Thirty-one hours into the get-out-the-vote bus tour across Florida last weekend, Rep. Corrine Brown showed why she's sometimes referred to as "Queen." Brown, a Florida Democrat, was one of the movers and shakers on the four-day, seven-city tour brimming with Congressional Black Caucus members, leading African-American Hollywood actors and organized-labor bigwigs. By day two of "Our Vote, Our Future" as bodies began to tire and nerves to fray, it was Brown who insisted on an unscheduled detour. "Call it a mental-health stop," Brown said, leading a procession of prominent women into Phil's Discount Ladies' Shoes in Jacksonville.
Those who happily filed into the store behind her included Democratic Reps. Stephanie Tubbs Jones of Ohio and Eddie Bernice Johnson of Texas and actresses Alfre Woodard and Victoria Rowell. Out of the second bus stepped James McDaniel, who played Lt. Arthur Fancy on "NYPD Blue"; Kerry-Edwards campaign advisor Art Collins; Bill Lucy, secretary-treasurer of the 1.3 million-member American Federation of State, County and Municipal Employees, and a clutch of Democratic National Convention and Kerry-Edwards staffers. Without a store of their own to browse, the men in this group (several of whom had been invited to change buses a few hours earlier) busied themselves making cell-phone calls, peeking through the windows of the shoe store, and marveling at the curative powers of the three-inch heel.
For Brown, the pit stop was a light-hearted diversion from a deadly serious task. She's determined to avoid a repeat of the bitterly contested 2000 election when 27,000 votes from her district were discarded. Like many other Floridians, Brown believes that had those votes been counted, George W. Bush would never have been elected president. And like her companions, Brown believes that Kerry will win on Nov. 2 only if the Democratic base turns out in full force.

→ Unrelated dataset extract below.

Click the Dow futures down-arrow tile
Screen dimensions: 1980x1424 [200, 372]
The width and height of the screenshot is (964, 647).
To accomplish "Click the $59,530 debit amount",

The high-profile bus-tour participants were on the road in a bid to make that happen; although black voters are among the most reliable Democratic supporters, John Kerry has so far has failed to inspire enough of their adulation to guarantee that kind of turnout. At the same time, the percentage of African-American voters who say they are willing to vote for Bush has doubled since 2000, from 9 to 18 percent, according to a recent poll by the Joint Center for Political and Economic Studies.
Some insiders suggest Kerry's malaise is "Clintonitis"--simply put, he's not Clinton. Others insist that it's merely a matter of spreading the good news about Kerry, such as the fact that the Congressional Black Caucus was the first group he asked to meet with after securing the Democratic nomination. The whirlwind tour kicked off in Tallahassee on Oct. 15 with an early-morning prayer breakfast (coffee and donuts) at Florida A&M University, where Brown and Rep. Kendrick Meek urged students at their alma mater to take advantage of Florida's early-voting system.
Next stop, the offices of Florida Secretary of State Glenda Hood, who snubbed the group by not showing up for a meeting to discuss their concerns about possible attempts to discourage African-Americans from voting on Election Day. Undaunted, they held a press conference in the lobby, where Meek criticized what he said was Hood's one-sided focus on preventing voter fraud. "The pressure is not only on the voter to show up at the right polling place, it's also on the state to protect the rights of voters," Meek said.
At each stop, whether school, church or rally outside of government offices, the tour's participants molded their appeals to the crowd on hand. As the buses wheeled up to Edmund Waters College in Jacksonville on Saturday evening, they were greeted by the funky drumline of a marching band. In the waning light, a drill team performed gyrations worthy of a rap video. The teenaged throng, many of them newly registered voters, hold what some believe is the key to breaking the virtual tie between Bush and Kerry in the fast-approaching election. When the music stopped and Woodard took the microphone, she had a serious message. "In your black hands, right now, you have the power to make history," Woodard told the students.
With cheering crowds and television cameras waiting for them at nearly every stop, the bus rides between events became something of a sanctuary, although one with a sticky bathroom door. After twice leaving his seat to help extricate trapped busmates, McDaniel simply shouted out instructions the third time it happened. "Turn the knob to the left," he called from a seat near the front of the bus. Despite the reality-TV combination of a hectic schedule, confined quarters and a collection of egos from different worlds, the tour had the feel of a family event. Representative Tubbs-Jones found that life in the public eye gave her something of a kinship with the actors. No one batted an eyelash when she produced a bottle of lotion between stops and began moisturizing her feet. "It's nice to have an opportunity to be with people who understand," she said.